WHAT YOU WILL DO:
In the records below, reproduce exactly the lines from the one containing "Screen dimensions: 448x770" through the one containing "You are a computer-use agent. 669x377 pixels.", both included, and omit the pictures.

[ENTRIES SUPPLIED — start]

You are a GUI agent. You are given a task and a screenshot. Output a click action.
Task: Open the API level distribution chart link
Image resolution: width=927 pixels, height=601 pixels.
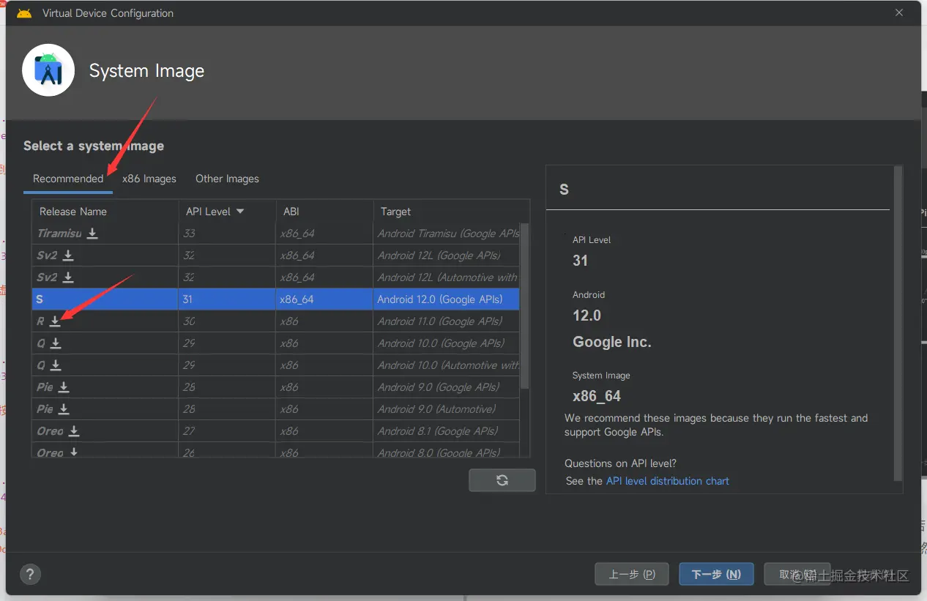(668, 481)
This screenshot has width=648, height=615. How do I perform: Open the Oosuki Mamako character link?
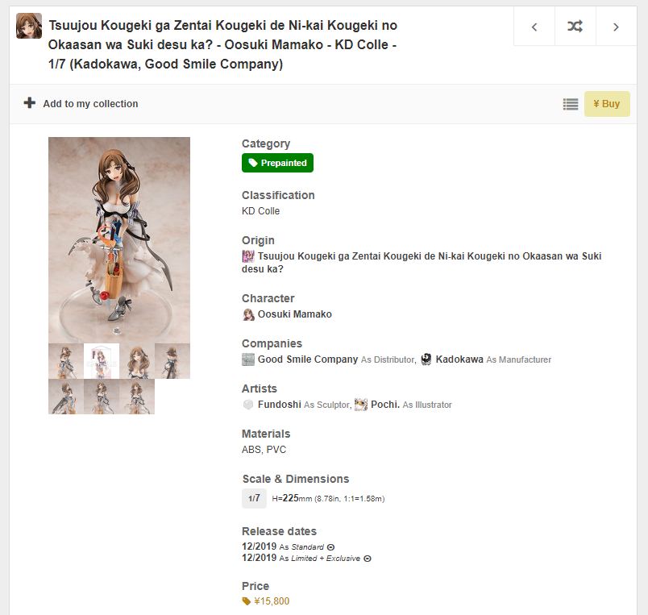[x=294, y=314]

[ENTRIES SUPPLIED — finish]
[ENTRIES SUPPLIED — start]

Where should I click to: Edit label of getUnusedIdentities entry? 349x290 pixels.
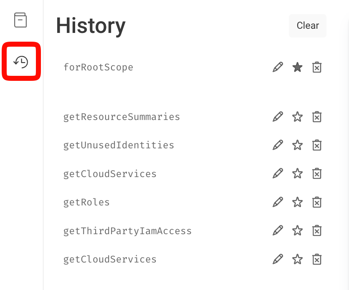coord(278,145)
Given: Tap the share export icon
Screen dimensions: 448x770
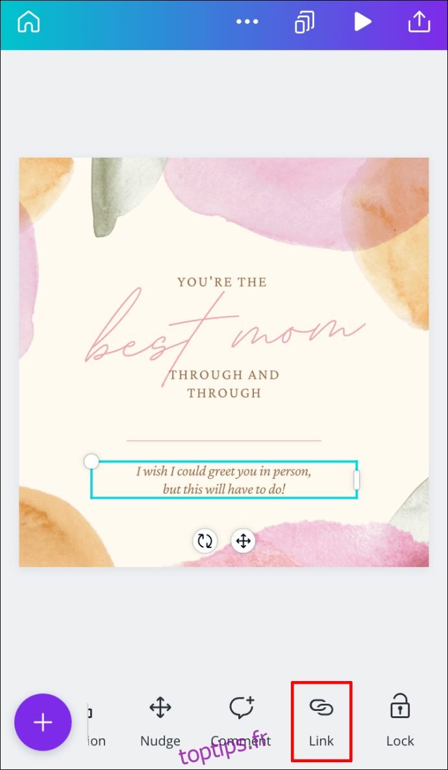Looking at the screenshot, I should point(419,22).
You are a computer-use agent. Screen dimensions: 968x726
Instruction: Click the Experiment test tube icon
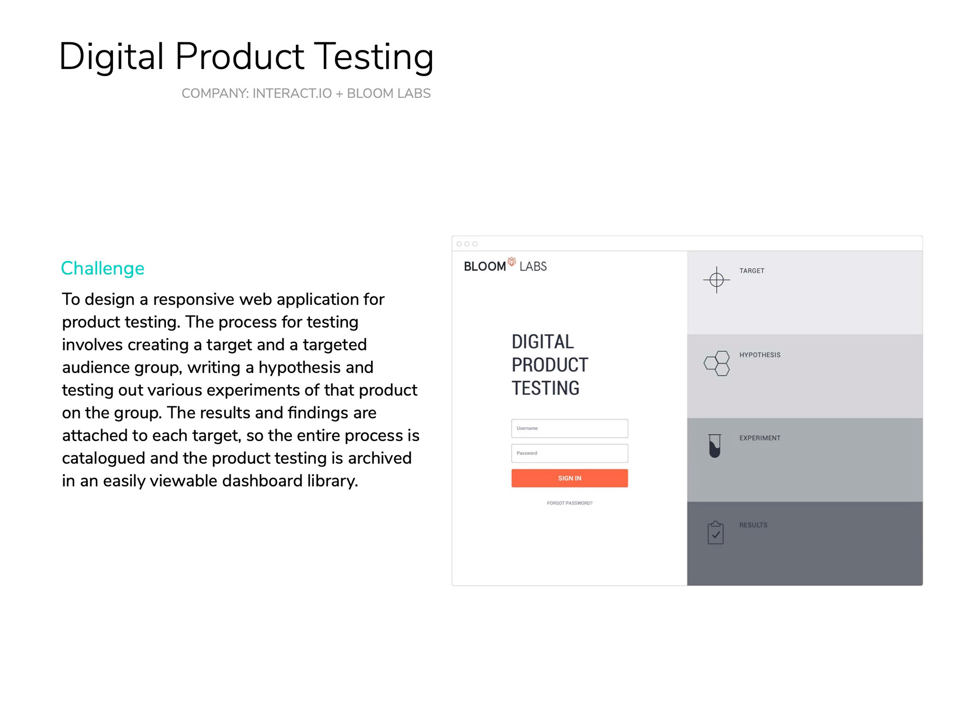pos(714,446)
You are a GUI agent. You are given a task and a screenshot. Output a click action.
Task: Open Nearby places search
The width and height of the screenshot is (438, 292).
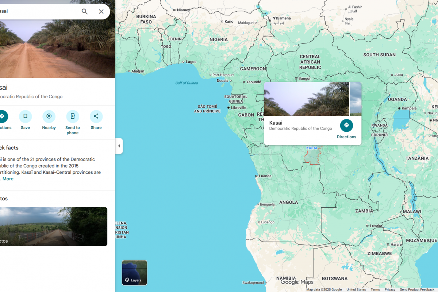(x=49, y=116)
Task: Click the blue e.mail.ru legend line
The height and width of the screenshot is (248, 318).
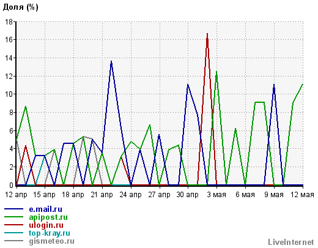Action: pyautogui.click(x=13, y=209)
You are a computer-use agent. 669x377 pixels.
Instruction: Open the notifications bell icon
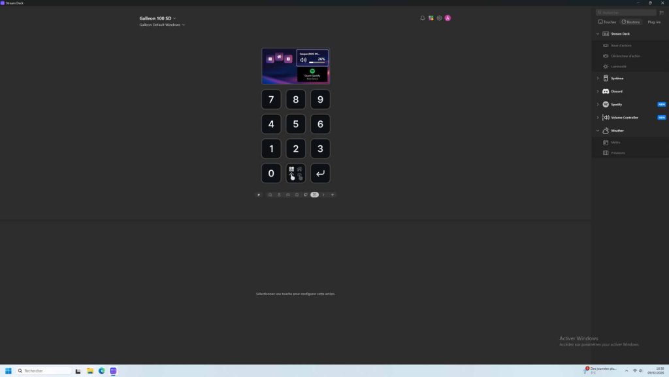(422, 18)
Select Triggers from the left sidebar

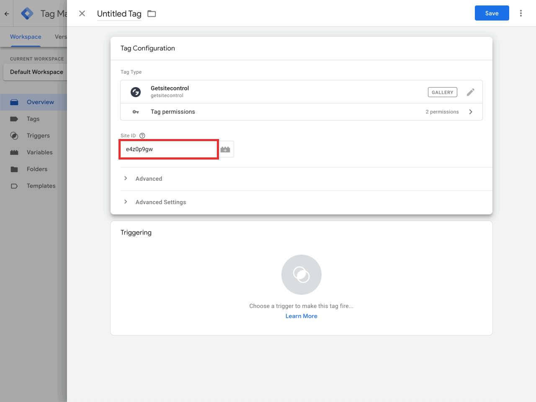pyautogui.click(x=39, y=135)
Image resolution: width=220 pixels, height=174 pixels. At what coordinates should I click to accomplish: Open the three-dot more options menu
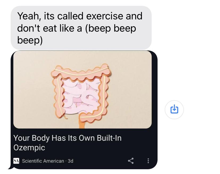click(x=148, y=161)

[ENTRIES SUPPLIED — finish]

TASK OUTPUT:
Screen dimensions: 448x770
Looking at the screenshot, I should point(419,22).
You are a computer-use agent. Screen dimensions: 968x726
Instruction: Click the Experiment test tube icon
pos(714,446)
You are a GUI agent. You are given a task and a screenshot. Output a click action.
Task: Open Nearby places search
The width and height of the screenshot is (438, 292).
(x=49, y=116)
Task: Click the blue e.mail.ru legend line
The height and width of the screenshot is (248, 318).
Action: pyautogui.click(x=13, y=209)
You are a computer-use agent. 669x377 pixels.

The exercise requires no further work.